True, this listing refers to work done in Mexico. Tar Heads, or Cabezas de Chapapote, is in the Mexican Years work, but shown in the Maine Years as the Medium Sal-Zar™ has made it possible for me to do this work.
Sal-Zar, the Mixed Media Medium™, is the key to doing this body of work. I have placed the images and text describing this process in the Maine Years so it will not be missed by anyone, who might not click on the Mexican Years.

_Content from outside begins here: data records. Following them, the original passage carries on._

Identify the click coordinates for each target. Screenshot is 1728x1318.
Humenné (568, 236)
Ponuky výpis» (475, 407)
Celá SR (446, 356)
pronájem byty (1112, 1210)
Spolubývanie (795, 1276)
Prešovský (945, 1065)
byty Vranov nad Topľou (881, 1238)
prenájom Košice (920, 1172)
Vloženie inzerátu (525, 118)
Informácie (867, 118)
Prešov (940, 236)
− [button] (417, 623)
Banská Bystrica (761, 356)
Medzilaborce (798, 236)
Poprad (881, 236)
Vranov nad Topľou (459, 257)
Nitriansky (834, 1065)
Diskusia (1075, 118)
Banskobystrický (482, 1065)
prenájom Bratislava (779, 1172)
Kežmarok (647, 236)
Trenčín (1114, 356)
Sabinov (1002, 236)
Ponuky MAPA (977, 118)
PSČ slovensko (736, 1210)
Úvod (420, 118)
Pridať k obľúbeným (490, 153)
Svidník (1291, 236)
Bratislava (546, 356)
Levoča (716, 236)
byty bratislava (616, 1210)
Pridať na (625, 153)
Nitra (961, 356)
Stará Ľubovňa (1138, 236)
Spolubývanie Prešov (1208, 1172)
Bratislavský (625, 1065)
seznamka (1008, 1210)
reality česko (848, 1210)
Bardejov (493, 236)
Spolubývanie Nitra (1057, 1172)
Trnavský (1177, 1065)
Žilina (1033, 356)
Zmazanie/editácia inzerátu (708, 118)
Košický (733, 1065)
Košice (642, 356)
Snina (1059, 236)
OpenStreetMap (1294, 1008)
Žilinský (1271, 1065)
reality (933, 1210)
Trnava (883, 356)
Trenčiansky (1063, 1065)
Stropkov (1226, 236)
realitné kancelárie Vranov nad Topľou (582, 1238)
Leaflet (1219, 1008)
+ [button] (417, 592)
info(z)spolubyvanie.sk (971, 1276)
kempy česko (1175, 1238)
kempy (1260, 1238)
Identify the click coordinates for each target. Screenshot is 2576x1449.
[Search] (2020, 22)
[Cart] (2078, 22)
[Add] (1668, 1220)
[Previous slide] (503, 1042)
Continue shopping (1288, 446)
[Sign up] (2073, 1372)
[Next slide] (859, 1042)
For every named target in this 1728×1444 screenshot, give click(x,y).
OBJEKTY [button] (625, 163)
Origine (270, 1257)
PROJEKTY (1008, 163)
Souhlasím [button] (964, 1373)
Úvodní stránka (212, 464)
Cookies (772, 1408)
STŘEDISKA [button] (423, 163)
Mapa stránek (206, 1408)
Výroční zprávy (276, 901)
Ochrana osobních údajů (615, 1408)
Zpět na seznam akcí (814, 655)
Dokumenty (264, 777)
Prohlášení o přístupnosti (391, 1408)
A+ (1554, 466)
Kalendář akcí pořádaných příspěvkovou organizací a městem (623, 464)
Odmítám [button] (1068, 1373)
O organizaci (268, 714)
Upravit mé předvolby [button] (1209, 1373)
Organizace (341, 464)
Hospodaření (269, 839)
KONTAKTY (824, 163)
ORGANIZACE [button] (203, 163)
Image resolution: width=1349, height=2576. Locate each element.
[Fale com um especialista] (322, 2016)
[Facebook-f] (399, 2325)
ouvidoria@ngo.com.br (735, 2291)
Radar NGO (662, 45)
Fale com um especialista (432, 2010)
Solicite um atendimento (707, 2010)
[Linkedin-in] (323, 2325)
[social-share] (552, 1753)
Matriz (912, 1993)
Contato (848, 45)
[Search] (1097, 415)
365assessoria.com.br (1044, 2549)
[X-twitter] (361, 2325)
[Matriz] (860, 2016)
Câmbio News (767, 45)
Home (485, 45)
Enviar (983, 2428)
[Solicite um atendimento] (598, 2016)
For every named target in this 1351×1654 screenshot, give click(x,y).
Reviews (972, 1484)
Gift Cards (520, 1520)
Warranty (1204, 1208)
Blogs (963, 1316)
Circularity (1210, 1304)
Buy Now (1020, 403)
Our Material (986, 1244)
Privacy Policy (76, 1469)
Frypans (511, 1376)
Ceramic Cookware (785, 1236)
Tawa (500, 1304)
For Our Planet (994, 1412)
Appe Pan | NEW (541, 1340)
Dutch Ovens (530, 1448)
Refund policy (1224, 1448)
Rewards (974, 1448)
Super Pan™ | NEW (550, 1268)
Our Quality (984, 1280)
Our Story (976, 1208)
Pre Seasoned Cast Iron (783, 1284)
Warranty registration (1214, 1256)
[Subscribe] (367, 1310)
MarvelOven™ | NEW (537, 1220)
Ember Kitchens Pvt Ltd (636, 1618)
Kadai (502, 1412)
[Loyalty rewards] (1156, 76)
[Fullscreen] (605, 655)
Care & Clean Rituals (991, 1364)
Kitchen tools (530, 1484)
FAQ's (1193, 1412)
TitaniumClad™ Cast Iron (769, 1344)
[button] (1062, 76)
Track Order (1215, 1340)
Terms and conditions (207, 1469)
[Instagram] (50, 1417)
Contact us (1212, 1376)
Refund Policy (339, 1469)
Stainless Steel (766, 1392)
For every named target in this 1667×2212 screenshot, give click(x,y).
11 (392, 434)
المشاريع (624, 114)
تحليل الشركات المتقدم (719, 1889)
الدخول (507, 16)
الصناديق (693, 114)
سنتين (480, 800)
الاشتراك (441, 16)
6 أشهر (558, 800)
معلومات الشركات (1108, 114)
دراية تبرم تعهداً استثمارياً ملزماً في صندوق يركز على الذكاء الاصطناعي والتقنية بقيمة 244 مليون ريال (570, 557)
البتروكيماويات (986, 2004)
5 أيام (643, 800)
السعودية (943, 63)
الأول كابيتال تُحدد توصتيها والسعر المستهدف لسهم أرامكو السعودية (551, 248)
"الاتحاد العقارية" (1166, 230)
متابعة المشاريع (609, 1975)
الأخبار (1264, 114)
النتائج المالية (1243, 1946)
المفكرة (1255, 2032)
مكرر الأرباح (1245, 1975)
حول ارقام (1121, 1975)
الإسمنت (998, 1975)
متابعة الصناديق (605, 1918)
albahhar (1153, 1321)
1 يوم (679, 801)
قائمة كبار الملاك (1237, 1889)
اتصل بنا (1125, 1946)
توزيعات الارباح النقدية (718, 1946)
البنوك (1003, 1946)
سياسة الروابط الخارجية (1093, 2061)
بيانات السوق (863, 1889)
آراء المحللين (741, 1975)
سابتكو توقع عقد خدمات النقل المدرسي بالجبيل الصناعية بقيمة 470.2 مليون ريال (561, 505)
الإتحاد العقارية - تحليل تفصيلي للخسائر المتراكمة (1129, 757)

Around 1999, a friend mentioned that she knew a Mexican artist who was doing some work using chapapote (tar). This interested me and I started experimenting with tar. I saw immediately that using the traditional mixture used by Mexican workers on tile floors in Mexico would not be satisfactory. It tended to lump. For several years I worked on adding resin to the tar mixture and applying this to the tile floors in our home in San Miguel. This mixture of traditional chapapote for floors and my Sal-Zar Medium™ made it possible for mop and water and soaps to be applied to the floor and for the chapapote to still adhere to the floor for a long period of time. The Sal-Zar™ enabled the chapapote to be semi-permanent. Water did not penetrate the admixture I had prepared for our floors.
I decided that this type of mix could be used on paper too. This led me to the Tar Head series of 1999 and following years. In 2002 in A Signature Year 2002 and the Convergence Series I concluded that I had developed a strikingly new way of applying a medium and that the nature of the chapaopte with Sal-Zar was ideal for the images I was then doing. As I could use oil pastels and graphite and spray enamels in the medium I was then on the road to creating a distinctive method of application that resulted in what I found to be striking new images on paper.
Some of the work done in 1999 and 2001 are shown here, as they suggest the achievement I have been able to have using chapapote in Sal-Zar.